Sunday, August 27, 2006


Sorry Pluto… And Some Thoughts About Categorization

Because semantics and categorization are key themes in document engineering and in the courses I teach, I've been flabbergasted by much of the recent reaction to the "demotion" of Pluto from planethood to the inferior status of "dwarf planet"” by the International Astronomical Union. The IAU recently passed a resolution that defined a planet within our solar system as:

A celestial body that is (a) in orbit around a star, (b) has sufficient mass for its self-gravity to overcome rigid body forces so that it assumes a hydrostatic equilibrium (nearly round) shape, and (c) has cleared the neighbourhood around its orbit.

Because Pluto doesn't satisfy the third requirement, it no longer is classified as a planet. This has generated a great deal of news and caused lots of people to get upset. A typical headline is "Pluto's demotion has schools spinning" -- elementary school science teachers just don't know what to teach. And the widow of the astronomer who discovered Pluto in 1930 says she is all shook up.

But "Pluto's place is safe with astrologers" and that's crucially important to me because apparently Pluto is the most important planet for Scorpios and I am a Scorpio.

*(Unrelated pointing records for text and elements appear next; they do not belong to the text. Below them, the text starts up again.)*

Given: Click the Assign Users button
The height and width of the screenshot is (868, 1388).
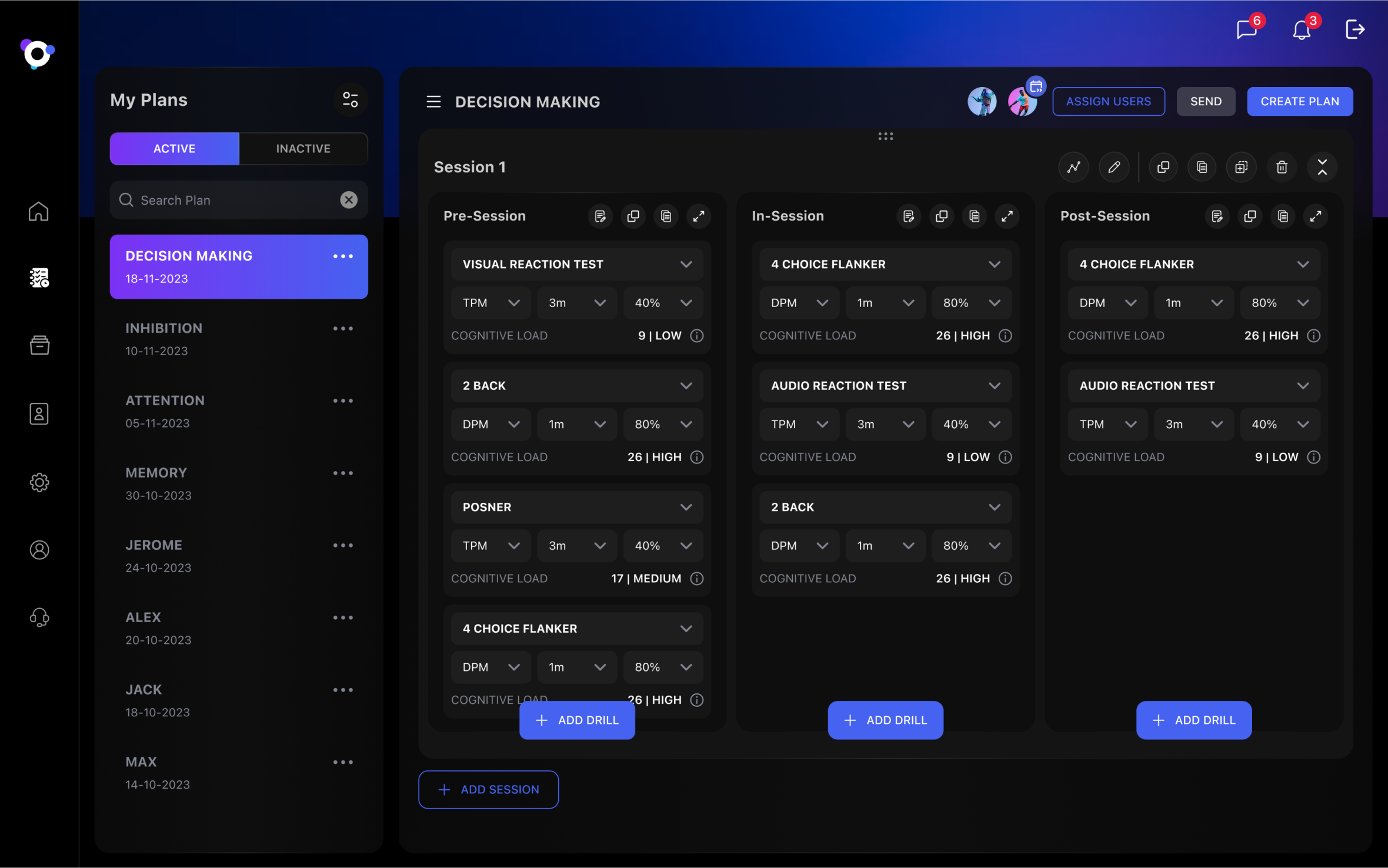Looking at the screenshot, I should (x=1108, y=102).
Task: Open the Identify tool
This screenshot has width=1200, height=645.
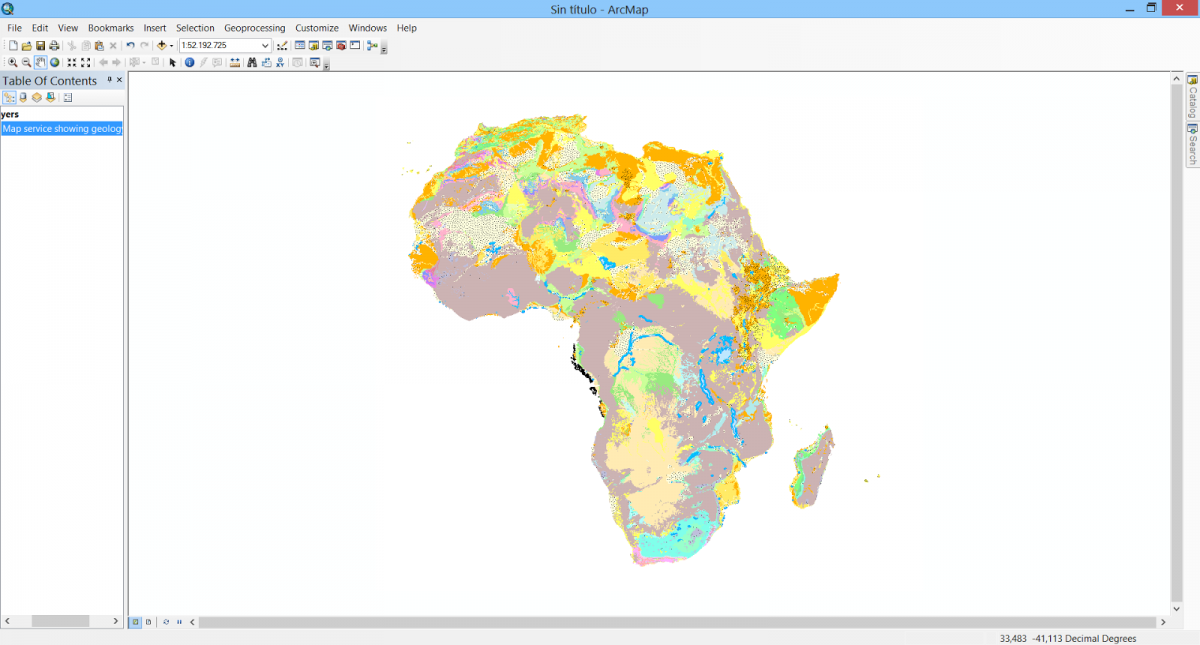Action: click(189, 62)
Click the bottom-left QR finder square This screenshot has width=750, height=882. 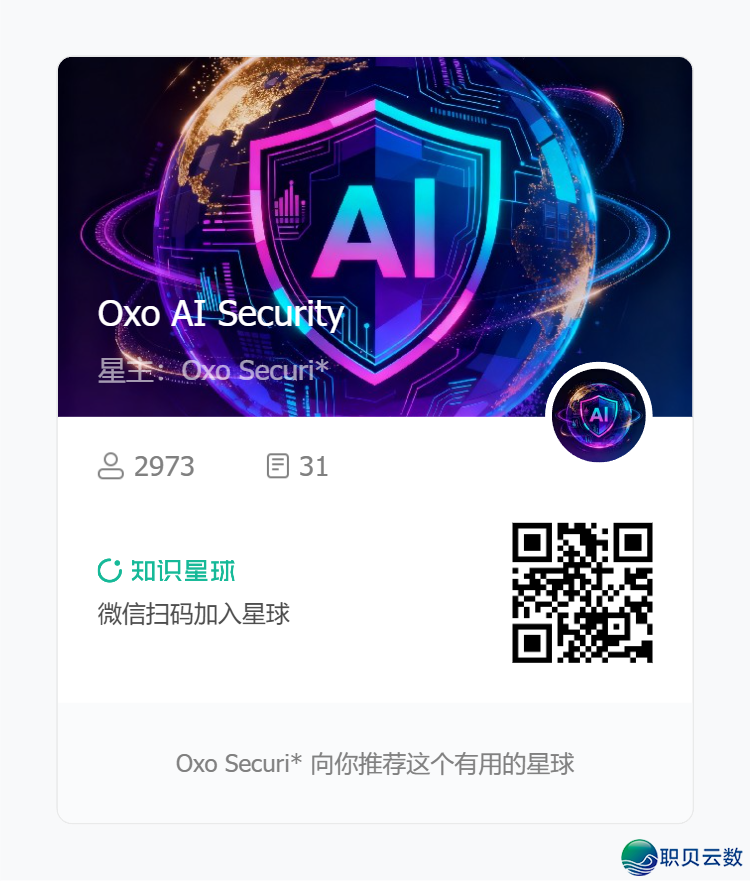pyautogui.click(x=532, y=644)
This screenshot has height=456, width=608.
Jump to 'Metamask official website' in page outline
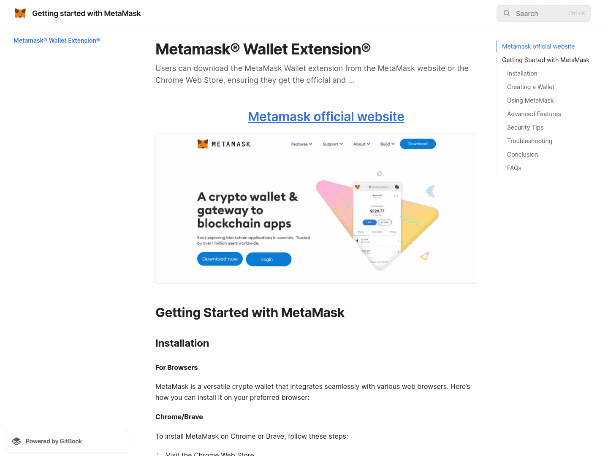point(538,46)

These stories are pathetically amusing and that alone makes them interesting, but what really intrigues me is how they illustrate how people understand categories. "Planet" is a category with profound historical and cultural importance, and because of the IAC resolution, we get to witness a very clear and sudden shift in how that category is defined.

For millennia we earthlings have had a notion of planet as a "wandering" celestial object, but because we only knew of planets in our own solar system, we could define "planet" by enumeration. Very few categories can be understood that way, that is, by making an exhaustive list of their members. But once we acknowledge the existence of planets outside our solar system, the set of planets becomes unbounded, and the lack of a definition becomes apparent. Then we can have arguments about the definitions, and hence biases of one kind or another get built into the categorization.

The popular reaction to this new way of understanding "planet" by extensional definition rather than by enumeration suggests that many people are living with the delusion that there is an objective reality in which categories and definitions are objective and unchanging. And it is scary to read that the IAC members gave serious discussion to the likely impact their new definition would have on elementary school science. I thought progress in science, scientific revolutions, creative destruction and all that meant that we should look forward and not worry about the “installed base” of people with a sixth-grade science education.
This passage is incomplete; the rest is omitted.